Justice Elena Kagan used her time to pose a series of hypothetical questions to Carvin. “A state has long had two weeks of early voting, and then the state decides that it’s going to get rid of Sunday voting on those two weeks [and] leave everything else in place,” she said. “Black voters vote on Sunday 10 times more than white voters. Is that system equally open?” Kagan’s example is timely: Georgia’s lawmakers are considering such a move right now. Carvin insisted that it would pass constitutional muster, on the grounds that state governments have a long tradition of closing on Sundays.
“Can we go—just go on to another one?” Kagan continued. “The state says we’re placing all our polling places at country clubs. And that decision means that Black voters have to drive 10 times as long to the polls and have to go into places which, you know, are traditionally hostile to them.” Carvin conceded that such a move “would provide them with less opportunity than nonminorities.” This was a substantial retreat for Carvin, who had argued in his brief before oral arguments that states were generally free to regulate the “time, manner, and place” of elections, a view of Section 2 that drew sharp questions from even Chief Justice John Roberts.
But the most damning question for the Arizona GOP came from Justice Amy Coney Barrett. She noted that the DNC had legal standing to participate in the case because the out-of-precinct policy it challenged could make it harder for the party’s supporters to cast a ballot. But that theory doesn’t apply to the Arizona Republican Party, which is arguing in favor of the restrictions. “What’s the interest of the Arizona RNC here in keeping, say, the out-of-precinct voter ballot disqualification rules on the books?” Barrett said.
“Because it puts us at a competitive disadvantage relative to Democrats,” Carvin replied. “Politics is a zero-sum game, and every extra vote they get through unlawful interpretations of Section 2 hurts us. It’s the difference between winning an election 50 to 49 and losing an election 51 to 50.” Carvin made a similar point in his pre-arguments brief, warning the justices that “court-ordered overhauls of state voting rules to achieve racial proportionality” would be “a boon to one political party, to be sure,” referring to Democrats. It was a striking admission of raw gamesmanship that, in another age, might have made the lawyer blanch before offering it to the Supreme Court.

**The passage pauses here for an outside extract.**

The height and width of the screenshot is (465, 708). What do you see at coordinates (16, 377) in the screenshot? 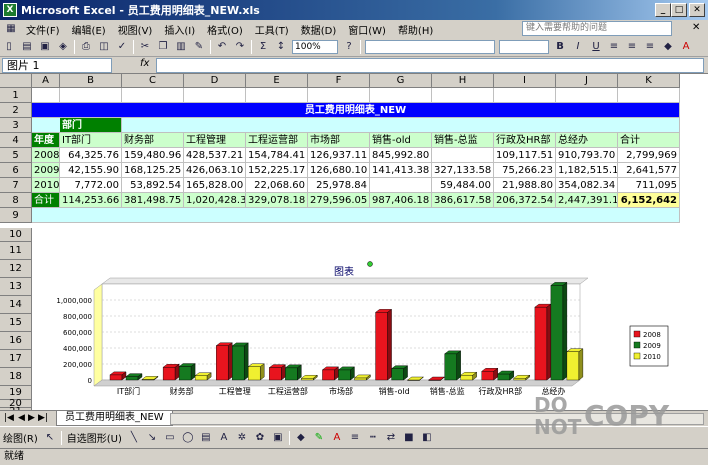
I see `row-header: 18` at bounding box center [16, 377].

But in this particular case, this might have been unavoidable. Voting rights cases are more often brought by civil rights groups on behalf of voters, not the political parties themselves. But the case titles themselves underscore the partisan valence of this dispute. With the Republican Party all but abandoning policymaking and basic governance in favor of culture-war spats and voter suppression, the defining factor in American elections could be whether GOP state lawmakers succeed in cutting off enough legitimate paths to the ballot box to secure their victory in advance.

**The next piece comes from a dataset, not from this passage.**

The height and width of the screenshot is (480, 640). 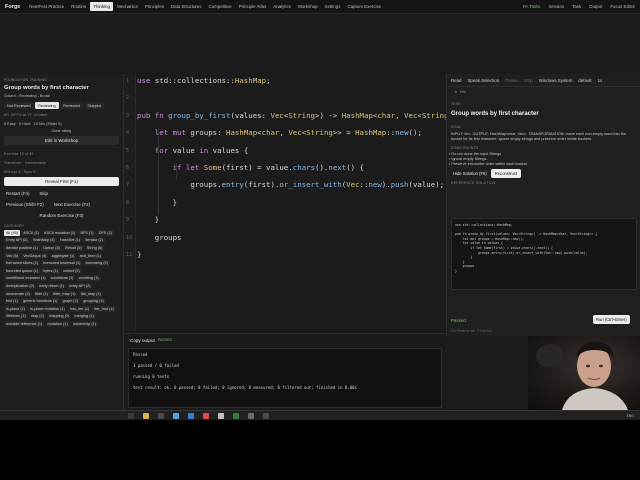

Beyond the hyperpartisan clashes, Justice Sonia Sotomayor highlighted at one point what was really at stake. “If you can’t vote because you are a Native American or a non-Hispanic in areas where car ownership rates are very small,” she asked Carvin, “where you don’t have mail pickup or mail delivery, where your post office is at the edge of town and so that you require either a relative to pick up your vote, or you happen to vote in a wrong precinct because your particular area has a confusion of precinct assignments, if you just can’t vote for those reasons, and your vote is not being counted, you’ve been denied the right to vote, haven’t you?” That so many Republican-controlled states are indifferent to this problem speaks to how confident they are that the court’s majority won’t stop them.